━━━━━ Data listing ━━━━━

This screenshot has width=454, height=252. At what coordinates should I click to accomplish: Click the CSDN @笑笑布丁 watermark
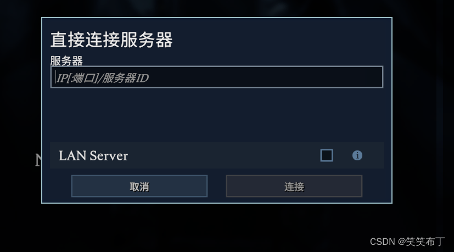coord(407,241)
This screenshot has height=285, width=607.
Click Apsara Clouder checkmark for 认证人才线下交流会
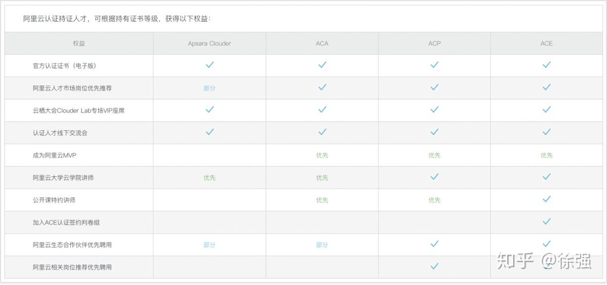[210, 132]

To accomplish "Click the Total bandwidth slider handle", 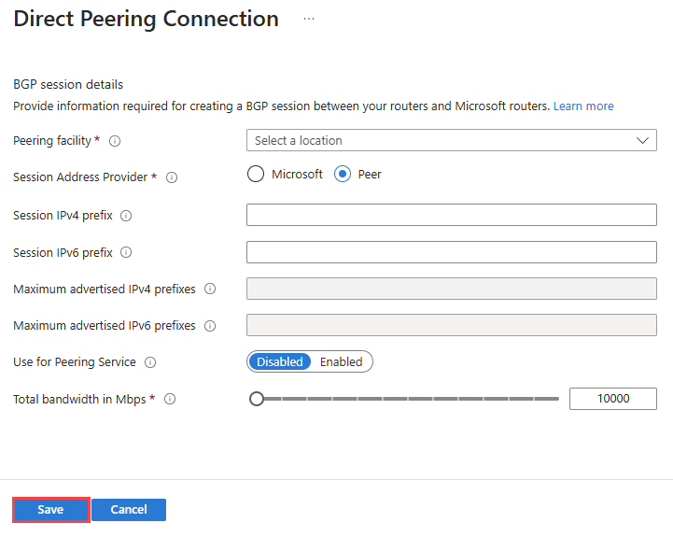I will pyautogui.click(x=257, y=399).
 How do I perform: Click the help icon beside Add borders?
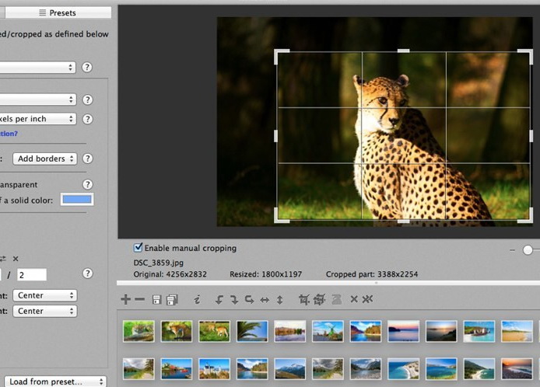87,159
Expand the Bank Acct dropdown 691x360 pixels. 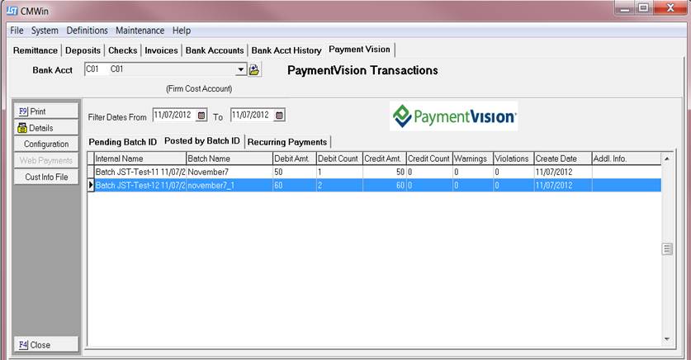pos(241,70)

━━━━━
━━━━━ Data listing ━━━━━

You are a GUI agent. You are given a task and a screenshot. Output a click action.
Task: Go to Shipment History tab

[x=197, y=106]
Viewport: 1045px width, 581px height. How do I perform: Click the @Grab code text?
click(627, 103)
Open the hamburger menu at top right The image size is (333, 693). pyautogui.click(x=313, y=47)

━━━━━
━━━━━ Data listing ━━━━━

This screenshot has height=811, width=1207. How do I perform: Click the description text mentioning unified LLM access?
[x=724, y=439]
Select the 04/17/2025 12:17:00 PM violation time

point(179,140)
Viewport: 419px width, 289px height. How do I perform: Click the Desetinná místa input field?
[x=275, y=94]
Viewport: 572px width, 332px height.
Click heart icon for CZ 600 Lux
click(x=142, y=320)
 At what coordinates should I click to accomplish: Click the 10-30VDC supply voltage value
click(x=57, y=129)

━━━━━

#### [Problem to work on]
Copy out, word for word, the part of the entries above that begins at the line with "Task: Go to Shipment History tab" and ends at the line with "Open the hamburger", including both.

#### [Response to this exercise]
Task: Go to Shipment History tab

[x=197, y=106]
Viewport: 1045px width, 581px height. How do I perform: Click the @Grab code text?
click(627, 103)
Open the hamburger menu at top right The image size is (333, 693). pyautogui.click(x=313, y=47)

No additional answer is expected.